An example of a FASTA-formatted file containing two DNA sequences:
>seq1 db-accession-149855
CGATGTCGATCGATCGATCGATCAG
>seq2 db-accession-34989
CATCGATCGATCGATGCATGCATGCATG
The QUAL file format is an additional format related to FASTA. A FASTA file is sometimes accompanied by a QUAL file, particuarly when the FASTA file contains sequences generated on a high-throughput sequencing instrument. QUAL files store a Phred quality score (nonnegative integer) for each base in a sequence stored in FASTA format (see [4] for more details). scikit-bio supports reading and writing FASTA (and optionally QUAL) file formats.
Format Support#
Has Sniffer: Yes
Reader |
Writer |
Object Class |
---|---|---|
Yes |
Yes |
generator of |
Yes |
Yes |
|
Yes |
Yes |
|
Yes |
Yes |
|
Yes |
Yes |
|
Yes |
Yes |
Note
All readers and writers support an optional QUAL file via the
qual
parameter. If one is provided, quality scores will be read/written
in addition to FASTA sequence data.
Format Specification#
The following sections define the FASTA and QUAL file formats in detail.
FASTA Format#
A FASTA file contains one or more biological sequences. The sequences are stored sequentially, with a record for each sequence (also referred to as a FASTA record). Each record consists of a single-line header (sometimes referred to as a defline, label, description, or comment) followed by the sequence data, optionally split over multiple lines.
Note
Blank or whitespace-only lines are only allowed at the beginning of the file, between FASTA records, or at the end of the file. A blank or whitespace-only line after the header line, within the sequence (for FASTA files), or within quality scores (for QUAL files) will raise an error.
scikit-bio will ignore leading and trailing whitespace characters on each line while reading.
Note
scikit-bio does not currently support legacy FASTA format (i.e., headers/comments denoted with a semicolon). The format supported by scikit-bio (described below in detail) most closely resembles the description given in NCBI’s BLAST documentation [3]. See [2] for more details on legacy FASTA format. If you would like legacy FASTA format support added to scikit-bio, please consider submitting a feature request on the scikit-bio issue tracker (pull requests are also welcome!).
Sequence Header#
Each sequence header consists of a single line beginning with a greater-than
(>
) symbol. Immediately following this is a sequence identifier (ID) and
description separated by one or more whitespace characters.
Note
When reading a FASTA-formatted file, the sequence ID and description
are stored in the sequence metadata attribute, under the ‘id’ and
‘description’ keys, repectively. Both are optional. Each will be
represented as the empty string (''
) in metadata if it is not present
in the header.
When writing a FASTA-formatted file, sequence metadata identified by keys ‘id’ and ‘description’ will be converted to strings and written as the sequence identifier and description, respectively. Each will be written as the empty string if not present in sequence metadata.
A sequence ID consists of a single word: all characters after the greater- than symbol and before the first whitespace character (if any) are taken as the sequence ID. Unique sequence IDs are not strictly enforced by the FASTA format itself. A single standardized ID format is similarly not enforced by the FASTA format, though it is often common to use a unique library accession number for a sequence ID (e.g., NCBI’s FASTA defline format [5]).
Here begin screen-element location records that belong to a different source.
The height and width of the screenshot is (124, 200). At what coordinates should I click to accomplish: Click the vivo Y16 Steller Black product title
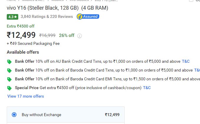[x=57, y=8]
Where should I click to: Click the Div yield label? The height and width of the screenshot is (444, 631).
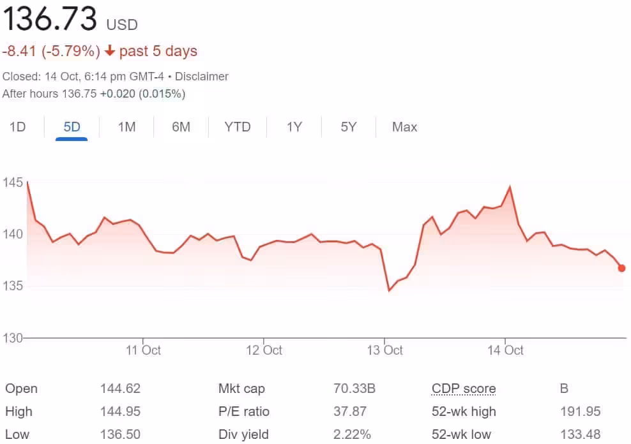(243, 434)
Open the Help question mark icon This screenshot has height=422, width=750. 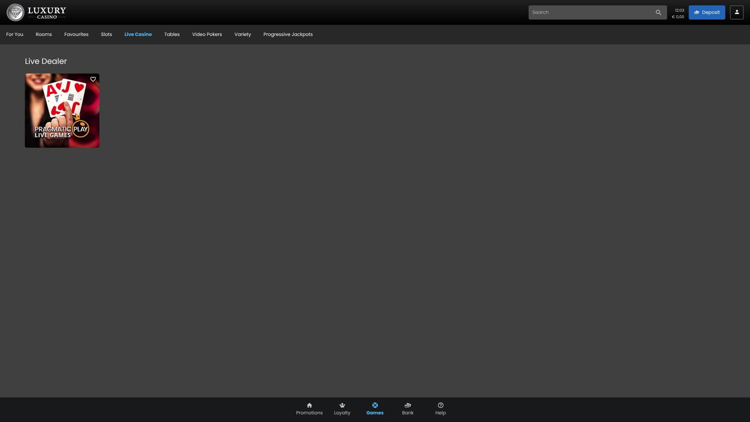tap(441, 405)
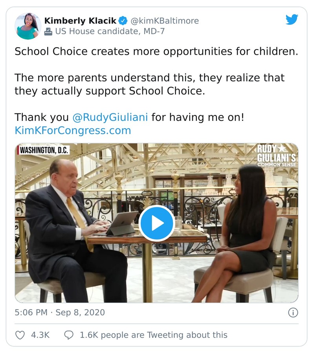
Task: Open "1.6K people are Tweeting about this"
Action: coord(153,335)
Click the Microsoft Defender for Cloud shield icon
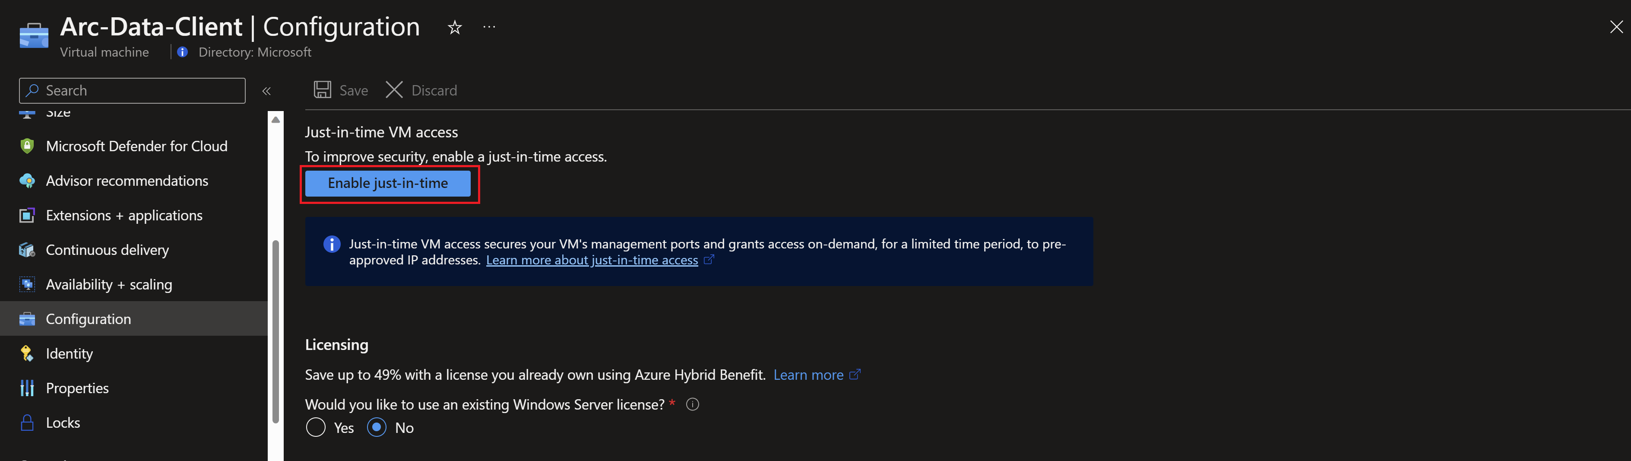Screen dimensions: 1631x461 coord(27,146)
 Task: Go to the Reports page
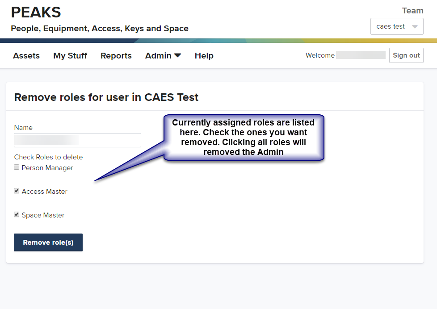[x=116, y=55]
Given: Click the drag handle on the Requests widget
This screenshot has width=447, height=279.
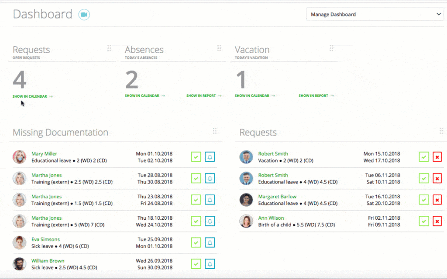Looking at the screenshot, I should tap(109, 48).
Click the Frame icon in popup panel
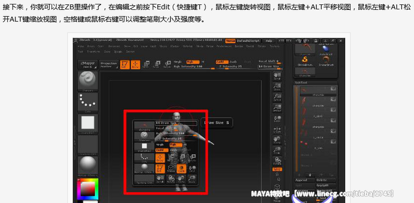 point(171,169)
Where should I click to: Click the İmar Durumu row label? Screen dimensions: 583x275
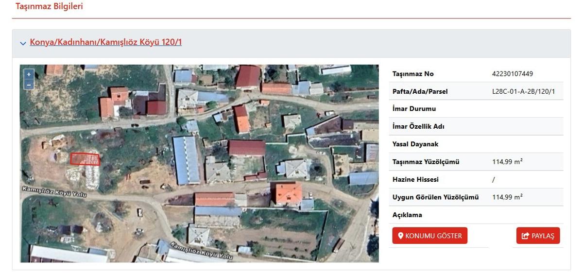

If a description is present, it is taken as the remaining characters that follow the sequence ID and initial whitespace(s). The description is considered additional information about the sequence (e.g., comments about the source of the sequence or the molecule that it encodes).
For example, consider the following header:
>seq1 db-accession-149855
seq1
is the sequence ID and db-accession-149855
is the sequence
description.
Note
scikit-bio’s readers will remove all leading and trailing whitespace
from the description. If a header line begins with whitespace following the
>
, the ID is assumed to be missing and the remainder of the line is
taken as the description.
Sequence Data#
Biological sequence data follows the header, and can be split over multiple lines. The sequence data (i.e., nucleotides or amino acids) are stored using the standard IUPAC lexicon (single-letter codes).
Note
scikit-bio supports both upper and lower case characters.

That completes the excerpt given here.